Entre le président Alpha Condé et ses opposants, la course est désormais engagée. Coup sur coup, le chef de l’Etat vient de reporter les législatives au 1er mars, de programmer le référendum à la même date et de fixer la période de la campagne relative au référendum. En face, ceux qui sont hostiles à la nouvelle constitution, dans ce qui ressemble à un dernier baroud d’honneur, viennent de relancer la série de manifestations hebdomadaires qu’ils avaient mise en pause, à la suite de la doléance des religieux. Une bataille que la communauté internationale avait jusqu’ici observée avec une relative prudence. Mais vu que l’on est désormais dans la ligne droite vers l’adoption de la nouvelle constitution, quelques-uns des acteurs de cette communauté internationale, commencent à se manifester. Même si les prises de positions demeurent plutôt ambiguës. C’est le cas notamment de l’Union européenne et des Etats-Unis qui, ce vendredi, se sont fendus de communiqué évoquant explicitement la double échéance de début mars.

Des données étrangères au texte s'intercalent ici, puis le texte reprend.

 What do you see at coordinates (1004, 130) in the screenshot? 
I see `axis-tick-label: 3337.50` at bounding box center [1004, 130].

Au nom de l’Oncle Sam, c’est le secrétariat d’Etat en personne qui s’est exprimé via un communiqué, dans lequel il fait part de sa « préoccupation » par rapport aux législatives et au référendum constitutionnel du 1er mars 2020. Le chef de la diplomatie américaine faisant notamment valoir ses doutes quant au caractère « équitable et transparent » du processus électoral dont il demande par ailleurs s’il « reflétera fidèlement la volonté de tous les électeurs éligibles ». Eu égard à ses doutes, Mike Pompeo dit exhorter les parties à engager un dialogue civil non violent. Surtout, au gouvernement, il suggère la mise en œuvre des « recommandations des Nations unies concernant les listes électorales » et le respect de « son engagement en faveur d’une consultation nationale inclusive sur la nouvelle constitution ». Le secrétaire d’Etat américain rappelant au passage que « la violence, la répression et l’intimidation politique n’ont pas leur place dans une démocratie »

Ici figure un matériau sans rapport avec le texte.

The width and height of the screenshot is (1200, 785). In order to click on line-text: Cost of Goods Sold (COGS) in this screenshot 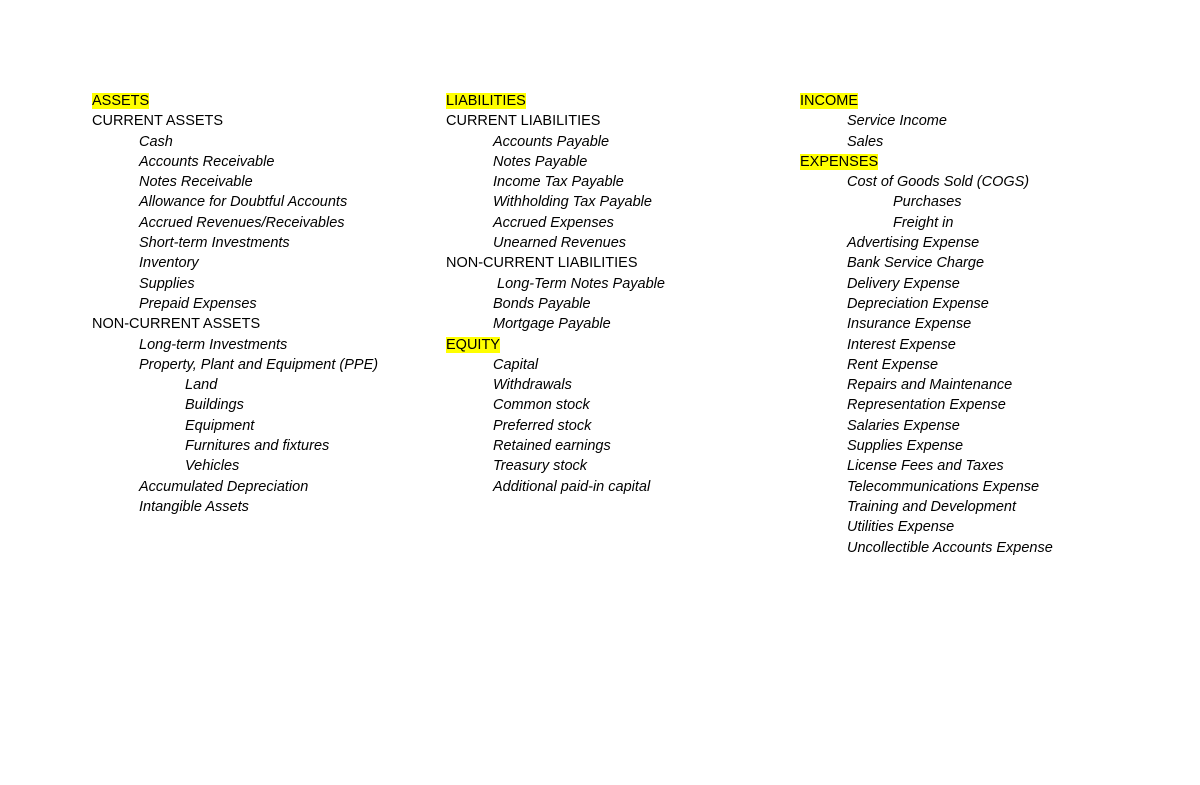, I will do `click(938, 182)`.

Aux manifestants, de quels que bords qu’ils soient, Mike Pompéo les invite à s’abstenir de la violence. Cependant, aux forces de défense et de sécurité, il leur demande de respecter les « droits de tous les citoyens à participer à des manifestations pacifiques ». Sur ce même registre, Mike Pompéo demande au gouvernement « d’enquêter pleinement sur tous les décès liés aux manifestations et de rendre publics les résultats de ces enquêtes ».
Abordant par ailleurs la question de fond qui est celle de savoir si à la suite de l’adoption éventuelle de la nouvelle constitution, le président Alpha Condé s’en prévaudra pour demander un nouveau mandat à la tête du pays, le secrétaire d’Etat américain s’en tient à la déclaration qu’il avait directement faite au président guinéen lors de la dernière visite que ce dernier a effectuée aux Etats-Unis. « Comme je l’ai indiqué au président Condé en septembre 2019 lors de sa visite à Washington, les États-Unis soutiennent fermement les transitions régulières et démocratiques du pouvoir », écrit-il en conséquence dans son communiqué.
Le communiqué de l’Union européenne, quant à lui, est moins osé. Certes, l’Europe des 27, entretenant des relations plus étroites avec la Guinée, notent d’une part que « les préparatifs du processus électoral et la décision de coupler les élections législatives du 1er mars 2020 à un référendum constitutionnel divisent profondément le pays », et de l’autre que, « de graves faits de violences ont déjà pu être observés dans ce contexte ». Par ailleurs, elle appelle à un « dialogue inclusif », en vue de s’assurer des « conditions de transparence et d’inclusivité, ainsi que du respect du cadre régissant les élections ». Cependant, l’UE est de loin plus ambiguë, quand elle se borne à déclarer : « L’unité et la paix en Guinée doivent prévaloir sur les intérêts partisans ».
Il y a que, pour le moment, ces déclarations plutôt mesurées, ne semblent pas désarçonner le président Alpha Condé. Celui-ci, porté par on ne sait quelle sérénité, continue de dérouler son chronogramme, comme si de rien n’était. Alors même que de nombreux observateurs s’interrogent sur comment se passera la journée électorale du 1er mars. Les uns et les autres se demandant notamment si le double scrutin sera effectif sur l’ensemble du territoire national et quelles incidences de probables violences auront sur la validité des résultats qui en émaneront.